Qui vacciner avec 2 doses de vaccin sans adjuvant à 3 semaines d’intervalle ?
- Les adultes transplantés d’organes présentant une pathologie auto-immune induite par la greffe d’organe (purpura thrombopénique, lupus).
- Les enfants atteints de pathologies oncologiques et hématologique de 6 à 23 mois, si possible, au moins 15 jours avant et au minimum 7 jours après une cure de chimiothérapie.
- Les enfants ayant bénéficié d’une transplantation de cellules souches hématopoïétiques il y a plus de 3 mois et moins de 5 ans, âgés de 6 à 23 mois.
- Les enfants âgés de 6 à 23 mois atteints de déficits immunitaires héréditaires (autre que déficit complet en lymphocyte B).
- Les patients ayant bénéficié d’une transplantation d’organe il y a plus de 3 mois, dans un délai de 6 mois après la greffe si la circulation du virus A(H1N1)v est peu active, diminué à 3 mois après la transplantation si la circulation est intense.
- Les patients atteints d’une maladie inflammatoire ou d’une maladie auto-immune systémique telle que listée dans l’ALD 21 et 25 (formes graves de vascularites systémiques, périartérite noueuse, lupus érythémateux aigu disséminé, sclérodermie généralisée évolutive, sclérose en plaques).
- Les enfants de moins de 2 ans ayant une infection par le VIH.
En cas d’indisponibilité du vaccin fragmenté sans adjuvant, les sujets concernés par cette recommandation ne sont pas vaccinés et il est conseillé à leur entourage de se faire vacciner.
L’indispensable cocooning
En raison des incertitudes sur l’efficacité de la vaccination des sujets immunodéprimés, le HCSP recommande fortement de vacciner l’entourage immédiat des personnes recevant un traitement immunosuppresseur (y compris les transplantés) ou une chimiothérapie ainsi que des personnes ayant un déficit immunitaire acquis ou héréditaire, que le sujet lui-même soit vacciné ou non. Même chose en cas d’allergie à l’un des constituants du vaccin (3).
Cas particuliers
- Le HCSP recommande la vaccination des enfants transplantés de cellules souches hématopoïétiques depuis au moins 3 mois, en raison de la faible immunogénicité du vaccin avant 3 mois. Il recommande la vaccination de l’entourage immédiat.
- Pour les greffes d’organe la vaccination est recommandée après trois mois du fait d’une insuffisance de réponse immune ou d’un risque de’éventuel déséquilibre de la tolérance du greffon en période immédiate post-greffe.
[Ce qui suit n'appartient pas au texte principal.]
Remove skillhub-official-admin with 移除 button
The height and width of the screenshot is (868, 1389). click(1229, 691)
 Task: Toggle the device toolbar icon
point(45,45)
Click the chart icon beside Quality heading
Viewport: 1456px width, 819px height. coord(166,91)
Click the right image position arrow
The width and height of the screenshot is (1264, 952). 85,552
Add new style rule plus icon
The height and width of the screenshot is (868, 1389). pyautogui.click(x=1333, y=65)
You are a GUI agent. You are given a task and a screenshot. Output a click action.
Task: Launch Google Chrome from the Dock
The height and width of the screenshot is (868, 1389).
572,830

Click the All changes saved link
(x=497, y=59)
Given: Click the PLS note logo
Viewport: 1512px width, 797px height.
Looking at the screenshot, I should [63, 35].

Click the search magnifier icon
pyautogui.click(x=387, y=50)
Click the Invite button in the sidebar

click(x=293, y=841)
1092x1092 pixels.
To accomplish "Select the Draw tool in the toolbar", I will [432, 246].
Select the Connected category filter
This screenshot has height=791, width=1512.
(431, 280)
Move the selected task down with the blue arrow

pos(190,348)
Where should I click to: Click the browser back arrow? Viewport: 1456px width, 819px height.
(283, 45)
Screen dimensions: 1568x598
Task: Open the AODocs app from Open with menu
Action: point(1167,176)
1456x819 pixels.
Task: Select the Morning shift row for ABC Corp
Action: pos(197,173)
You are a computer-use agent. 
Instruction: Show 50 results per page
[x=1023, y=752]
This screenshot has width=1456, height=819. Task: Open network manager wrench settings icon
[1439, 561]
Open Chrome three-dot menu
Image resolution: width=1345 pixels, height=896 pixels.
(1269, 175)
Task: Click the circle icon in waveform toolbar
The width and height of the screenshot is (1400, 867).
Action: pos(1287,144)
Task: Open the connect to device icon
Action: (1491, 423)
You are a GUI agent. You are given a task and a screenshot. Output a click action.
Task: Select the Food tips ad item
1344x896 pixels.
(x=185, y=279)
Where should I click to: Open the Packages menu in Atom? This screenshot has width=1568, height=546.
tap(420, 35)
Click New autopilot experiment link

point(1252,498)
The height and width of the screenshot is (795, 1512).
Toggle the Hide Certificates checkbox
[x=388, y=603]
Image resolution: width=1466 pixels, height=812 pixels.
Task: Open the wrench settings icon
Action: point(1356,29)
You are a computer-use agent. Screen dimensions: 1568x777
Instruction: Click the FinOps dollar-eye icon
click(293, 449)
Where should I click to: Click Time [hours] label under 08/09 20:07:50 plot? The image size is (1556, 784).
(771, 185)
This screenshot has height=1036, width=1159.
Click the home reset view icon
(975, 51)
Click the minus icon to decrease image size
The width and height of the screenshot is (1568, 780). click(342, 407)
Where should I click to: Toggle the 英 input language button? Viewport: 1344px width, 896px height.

- Dans le cas de déficit immunitaire héréditaire complet en lymphocyte B le HCSP ne recommande pas la vaccination du fait de l’absence attendue de réponse immunitaire.
- Les personnes atteintes de dysfonctionnement du système immunitaire inné ou acquis sont vaccinées en centre de vaccination, un contact soit pris avec les équipes médicales qui les suivent. Ces personnes seraient idéalement vaccinées par ces équipes elles-mêmes au sein de l’hôpital où elles sont suivies.
CONCLUSION
Selon le Pr Autran, " il est impératif d’insister sur l’importance de cette vaccination pour protéger ces sujets à haut risque de formes graves et sur le fait que toute cette campagne vaccinale est très soigneusement et très régulièrement évaluée.
Le suivi de l’évolution de la maladie et des effets de la vaccination est ainsi sérieusement effectué afin d’élaborer les meilleures recommandations vaccinales."